ASSIGNED TASK:
Beginning with the first line, copy out each line of the material until the line containing "Ofertas de Black Friday en Hosting (98, 1745)" has been copied as well.
INPUT below:
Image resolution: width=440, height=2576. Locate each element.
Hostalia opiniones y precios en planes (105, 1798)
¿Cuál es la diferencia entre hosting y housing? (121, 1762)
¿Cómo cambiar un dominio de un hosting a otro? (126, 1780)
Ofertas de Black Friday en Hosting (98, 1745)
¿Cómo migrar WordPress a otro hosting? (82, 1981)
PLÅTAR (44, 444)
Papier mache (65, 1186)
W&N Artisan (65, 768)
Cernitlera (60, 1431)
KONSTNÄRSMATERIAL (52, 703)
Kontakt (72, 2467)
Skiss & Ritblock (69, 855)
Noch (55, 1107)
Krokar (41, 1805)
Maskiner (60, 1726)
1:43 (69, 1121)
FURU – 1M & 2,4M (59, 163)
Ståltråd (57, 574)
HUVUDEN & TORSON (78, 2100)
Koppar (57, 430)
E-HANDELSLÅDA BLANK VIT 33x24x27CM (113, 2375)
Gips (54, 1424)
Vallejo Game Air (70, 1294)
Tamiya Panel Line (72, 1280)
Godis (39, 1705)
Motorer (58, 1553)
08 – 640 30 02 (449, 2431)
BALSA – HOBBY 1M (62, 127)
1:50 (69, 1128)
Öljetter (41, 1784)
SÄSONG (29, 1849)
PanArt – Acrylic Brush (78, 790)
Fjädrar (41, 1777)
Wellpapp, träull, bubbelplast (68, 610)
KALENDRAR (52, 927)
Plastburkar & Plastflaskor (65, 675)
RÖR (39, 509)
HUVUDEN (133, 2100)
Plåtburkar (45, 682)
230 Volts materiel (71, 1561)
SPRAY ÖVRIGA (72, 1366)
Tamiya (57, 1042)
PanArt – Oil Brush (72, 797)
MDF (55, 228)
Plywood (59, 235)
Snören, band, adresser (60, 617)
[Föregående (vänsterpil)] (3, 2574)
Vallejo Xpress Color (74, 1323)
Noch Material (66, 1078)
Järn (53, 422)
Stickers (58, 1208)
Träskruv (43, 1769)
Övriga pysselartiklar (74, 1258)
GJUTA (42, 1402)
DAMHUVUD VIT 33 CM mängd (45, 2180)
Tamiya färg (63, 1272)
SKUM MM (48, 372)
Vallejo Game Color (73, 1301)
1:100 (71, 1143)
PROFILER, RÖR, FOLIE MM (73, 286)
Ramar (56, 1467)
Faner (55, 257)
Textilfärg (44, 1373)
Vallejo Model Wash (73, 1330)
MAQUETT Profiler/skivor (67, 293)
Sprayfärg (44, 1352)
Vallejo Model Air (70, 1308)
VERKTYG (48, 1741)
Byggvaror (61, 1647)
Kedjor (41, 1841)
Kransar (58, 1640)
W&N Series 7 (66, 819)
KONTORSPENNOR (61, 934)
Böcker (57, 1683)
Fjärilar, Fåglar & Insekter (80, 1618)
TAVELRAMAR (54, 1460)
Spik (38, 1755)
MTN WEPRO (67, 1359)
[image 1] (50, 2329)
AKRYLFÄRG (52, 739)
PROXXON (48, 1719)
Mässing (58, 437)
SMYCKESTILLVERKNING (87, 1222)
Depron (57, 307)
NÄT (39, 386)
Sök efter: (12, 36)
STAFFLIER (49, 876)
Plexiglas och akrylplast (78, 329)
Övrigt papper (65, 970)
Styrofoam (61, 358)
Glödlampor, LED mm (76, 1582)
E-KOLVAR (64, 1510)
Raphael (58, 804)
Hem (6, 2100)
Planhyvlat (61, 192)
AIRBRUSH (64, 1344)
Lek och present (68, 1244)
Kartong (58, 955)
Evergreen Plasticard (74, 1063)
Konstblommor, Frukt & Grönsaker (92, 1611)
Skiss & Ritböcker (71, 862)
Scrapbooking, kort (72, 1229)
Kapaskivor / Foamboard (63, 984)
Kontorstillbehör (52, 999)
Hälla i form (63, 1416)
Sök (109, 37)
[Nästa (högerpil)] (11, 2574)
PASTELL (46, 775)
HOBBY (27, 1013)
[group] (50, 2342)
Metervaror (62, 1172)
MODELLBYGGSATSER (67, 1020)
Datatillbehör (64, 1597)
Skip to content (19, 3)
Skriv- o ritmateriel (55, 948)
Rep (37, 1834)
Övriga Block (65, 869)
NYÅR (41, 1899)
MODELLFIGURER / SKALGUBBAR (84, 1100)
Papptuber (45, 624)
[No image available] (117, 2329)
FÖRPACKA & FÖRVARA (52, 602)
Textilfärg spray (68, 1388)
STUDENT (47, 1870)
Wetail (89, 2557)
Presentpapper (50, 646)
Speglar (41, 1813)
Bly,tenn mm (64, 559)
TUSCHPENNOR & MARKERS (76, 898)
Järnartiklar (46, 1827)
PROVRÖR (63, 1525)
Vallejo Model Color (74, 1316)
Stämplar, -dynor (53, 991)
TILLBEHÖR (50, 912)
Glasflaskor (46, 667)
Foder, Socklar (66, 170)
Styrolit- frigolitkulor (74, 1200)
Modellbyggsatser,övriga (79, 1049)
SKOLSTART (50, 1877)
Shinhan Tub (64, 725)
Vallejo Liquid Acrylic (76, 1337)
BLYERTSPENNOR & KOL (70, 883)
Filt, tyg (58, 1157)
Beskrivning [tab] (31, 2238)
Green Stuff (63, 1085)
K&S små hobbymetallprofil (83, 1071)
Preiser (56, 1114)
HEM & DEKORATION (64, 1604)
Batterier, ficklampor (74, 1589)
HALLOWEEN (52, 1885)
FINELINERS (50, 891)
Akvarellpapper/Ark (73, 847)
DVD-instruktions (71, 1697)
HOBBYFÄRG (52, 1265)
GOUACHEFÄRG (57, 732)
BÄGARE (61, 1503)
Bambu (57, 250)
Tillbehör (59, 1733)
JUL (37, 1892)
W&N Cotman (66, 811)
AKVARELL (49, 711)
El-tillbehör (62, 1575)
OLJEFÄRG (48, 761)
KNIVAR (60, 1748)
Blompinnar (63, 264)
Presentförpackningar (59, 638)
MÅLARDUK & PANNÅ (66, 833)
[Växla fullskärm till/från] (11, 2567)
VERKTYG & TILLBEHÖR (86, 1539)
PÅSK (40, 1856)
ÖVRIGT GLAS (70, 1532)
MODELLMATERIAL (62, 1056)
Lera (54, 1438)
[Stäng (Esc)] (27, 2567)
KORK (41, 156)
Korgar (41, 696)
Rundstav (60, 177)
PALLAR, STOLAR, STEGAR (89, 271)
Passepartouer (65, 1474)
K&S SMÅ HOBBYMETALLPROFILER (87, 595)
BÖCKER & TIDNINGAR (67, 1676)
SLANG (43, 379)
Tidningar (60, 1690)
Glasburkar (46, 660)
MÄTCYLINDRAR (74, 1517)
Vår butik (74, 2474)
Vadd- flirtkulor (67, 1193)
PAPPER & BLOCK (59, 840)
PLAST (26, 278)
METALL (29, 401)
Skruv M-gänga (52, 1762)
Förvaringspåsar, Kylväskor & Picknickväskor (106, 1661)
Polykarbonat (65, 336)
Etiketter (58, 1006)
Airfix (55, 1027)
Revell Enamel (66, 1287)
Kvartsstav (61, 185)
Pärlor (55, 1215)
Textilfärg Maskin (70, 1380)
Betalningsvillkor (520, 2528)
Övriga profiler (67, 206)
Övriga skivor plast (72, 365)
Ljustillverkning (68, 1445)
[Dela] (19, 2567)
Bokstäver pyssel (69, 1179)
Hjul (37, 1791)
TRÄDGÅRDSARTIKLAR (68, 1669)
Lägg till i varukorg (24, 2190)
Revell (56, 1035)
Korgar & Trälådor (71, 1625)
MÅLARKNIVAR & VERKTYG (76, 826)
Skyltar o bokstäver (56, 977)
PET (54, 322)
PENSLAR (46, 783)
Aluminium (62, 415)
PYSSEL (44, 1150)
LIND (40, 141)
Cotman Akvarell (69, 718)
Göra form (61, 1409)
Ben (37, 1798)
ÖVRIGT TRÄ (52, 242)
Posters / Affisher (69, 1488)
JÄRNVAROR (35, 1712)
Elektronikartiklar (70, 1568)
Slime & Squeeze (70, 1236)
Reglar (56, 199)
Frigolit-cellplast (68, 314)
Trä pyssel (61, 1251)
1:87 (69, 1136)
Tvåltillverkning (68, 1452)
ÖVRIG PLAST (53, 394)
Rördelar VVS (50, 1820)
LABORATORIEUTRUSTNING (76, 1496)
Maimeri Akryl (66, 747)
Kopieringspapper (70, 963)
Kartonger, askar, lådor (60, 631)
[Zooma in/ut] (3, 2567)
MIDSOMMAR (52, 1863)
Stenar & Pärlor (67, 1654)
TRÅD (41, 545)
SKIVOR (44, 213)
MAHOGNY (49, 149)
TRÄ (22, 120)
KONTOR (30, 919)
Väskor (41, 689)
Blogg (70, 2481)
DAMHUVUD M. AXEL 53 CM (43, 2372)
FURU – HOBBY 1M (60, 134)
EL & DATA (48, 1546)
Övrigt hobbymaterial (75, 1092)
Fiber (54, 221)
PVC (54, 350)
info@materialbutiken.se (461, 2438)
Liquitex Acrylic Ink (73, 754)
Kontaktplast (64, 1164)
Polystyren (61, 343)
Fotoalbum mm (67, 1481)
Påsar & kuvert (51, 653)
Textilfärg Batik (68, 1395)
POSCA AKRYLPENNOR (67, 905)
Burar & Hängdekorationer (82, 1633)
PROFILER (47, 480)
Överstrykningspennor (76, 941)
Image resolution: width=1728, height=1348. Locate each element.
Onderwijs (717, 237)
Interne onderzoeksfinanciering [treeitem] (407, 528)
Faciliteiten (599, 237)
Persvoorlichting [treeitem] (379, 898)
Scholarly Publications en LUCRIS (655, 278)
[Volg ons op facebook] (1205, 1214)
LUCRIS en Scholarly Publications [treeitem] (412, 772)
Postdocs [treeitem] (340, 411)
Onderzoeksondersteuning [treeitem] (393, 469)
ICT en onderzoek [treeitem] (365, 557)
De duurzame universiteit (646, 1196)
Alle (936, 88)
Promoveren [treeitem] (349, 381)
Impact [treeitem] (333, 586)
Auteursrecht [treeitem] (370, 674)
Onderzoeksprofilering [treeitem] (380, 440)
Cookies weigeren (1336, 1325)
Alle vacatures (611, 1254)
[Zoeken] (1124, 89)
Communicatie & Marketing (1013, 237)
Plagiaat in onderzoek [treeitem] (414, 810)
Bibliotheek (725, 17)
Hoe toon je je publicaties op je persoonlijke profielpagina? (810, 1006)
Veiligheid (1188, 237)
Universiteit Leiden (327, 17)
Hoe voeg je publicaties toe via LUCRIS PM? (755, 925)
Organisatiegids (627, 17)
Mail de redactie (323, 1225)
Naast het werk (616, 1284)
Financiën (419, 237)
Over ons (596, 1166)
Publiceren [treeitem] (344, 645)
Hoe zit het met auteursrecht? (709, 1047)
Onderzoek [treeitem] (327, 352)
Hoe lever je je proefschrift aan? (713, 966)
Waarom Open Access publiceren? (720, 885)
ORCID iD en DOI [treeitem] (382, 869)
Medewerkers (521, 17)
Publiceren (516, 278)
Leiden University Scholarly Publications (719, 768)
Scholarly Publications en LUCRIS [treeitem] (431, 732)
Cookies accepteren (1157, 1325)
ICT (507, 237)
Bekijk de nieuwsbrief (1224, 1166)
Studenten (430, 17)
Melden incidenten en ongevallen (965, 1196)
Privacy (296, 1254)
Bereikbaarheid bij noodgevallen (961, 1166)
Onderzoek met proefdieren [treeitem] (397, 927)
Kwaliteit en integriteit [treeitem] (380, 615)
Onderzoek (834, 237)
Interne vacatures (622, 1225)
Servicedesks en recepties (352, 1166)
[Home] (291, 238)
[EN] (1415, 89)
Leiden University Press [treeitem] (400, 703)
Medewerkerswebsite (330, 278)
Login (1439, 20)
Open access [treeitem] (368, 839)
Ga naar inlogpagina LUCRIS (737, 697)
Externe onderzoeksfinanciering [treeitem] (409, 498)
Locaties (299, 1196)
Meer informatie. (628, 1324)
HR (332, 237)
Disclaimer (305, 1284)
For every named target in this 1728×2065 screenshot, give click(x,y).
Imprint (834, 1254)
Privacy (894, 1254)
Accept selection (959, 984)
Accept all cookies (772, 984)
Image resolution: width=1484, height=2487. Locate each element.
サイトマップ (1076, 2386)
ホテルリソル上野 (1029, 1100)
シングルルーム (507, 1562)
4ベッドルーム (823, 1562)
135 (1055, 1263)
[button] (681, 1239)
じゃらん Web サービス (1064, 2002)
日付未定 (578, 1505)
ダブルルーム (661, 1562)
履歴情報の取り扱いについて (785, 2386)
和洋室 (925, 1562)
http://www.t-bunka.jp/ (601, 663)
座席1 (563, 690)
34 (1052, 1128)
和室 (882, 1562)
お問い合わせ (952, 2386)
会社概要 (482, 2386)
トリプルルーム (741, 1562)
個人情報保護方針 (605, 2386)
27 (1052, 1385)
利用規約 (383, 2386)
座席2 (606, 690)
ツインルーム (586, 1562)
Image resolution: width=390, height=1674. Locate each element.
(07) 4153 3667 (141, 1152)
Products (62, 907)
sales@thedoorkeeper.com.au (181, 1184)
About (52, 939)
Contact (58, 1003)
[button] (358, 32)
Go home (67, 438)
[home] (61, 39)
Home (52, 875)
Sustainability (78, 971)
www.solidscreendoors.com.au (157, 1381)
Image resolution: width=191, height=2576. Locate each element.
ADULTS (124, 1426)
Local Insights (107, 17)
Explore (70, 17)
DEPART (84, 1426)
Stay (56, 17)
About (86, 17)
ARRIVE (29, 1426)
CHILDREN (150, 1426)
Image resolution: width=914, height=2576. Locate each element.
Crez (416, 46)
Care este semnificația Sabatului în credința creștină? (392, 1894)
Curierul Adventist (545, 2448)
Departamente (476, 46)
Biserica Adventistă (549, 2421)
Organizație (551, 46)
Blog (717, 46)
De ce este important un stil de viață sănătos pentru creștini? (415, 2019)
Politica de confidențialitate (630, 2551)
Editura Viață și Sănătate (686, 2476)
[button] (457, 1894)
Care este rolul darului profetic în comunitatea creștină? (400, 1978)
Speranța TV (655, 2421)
End of INPUT.
FINISHED EXERCISE:
Image resolution: width=440, height=2576. Locate each element.
Hostalia opiniones y precios en planes (105, 1798)
¿Cuál es la diferencia entre hosting y housing? (121, 1762)
¿Cómo cambiar un dominio de un hosting a otro? (126, 1780)
Ofertas de Black Friday en Hosting (98, 1745)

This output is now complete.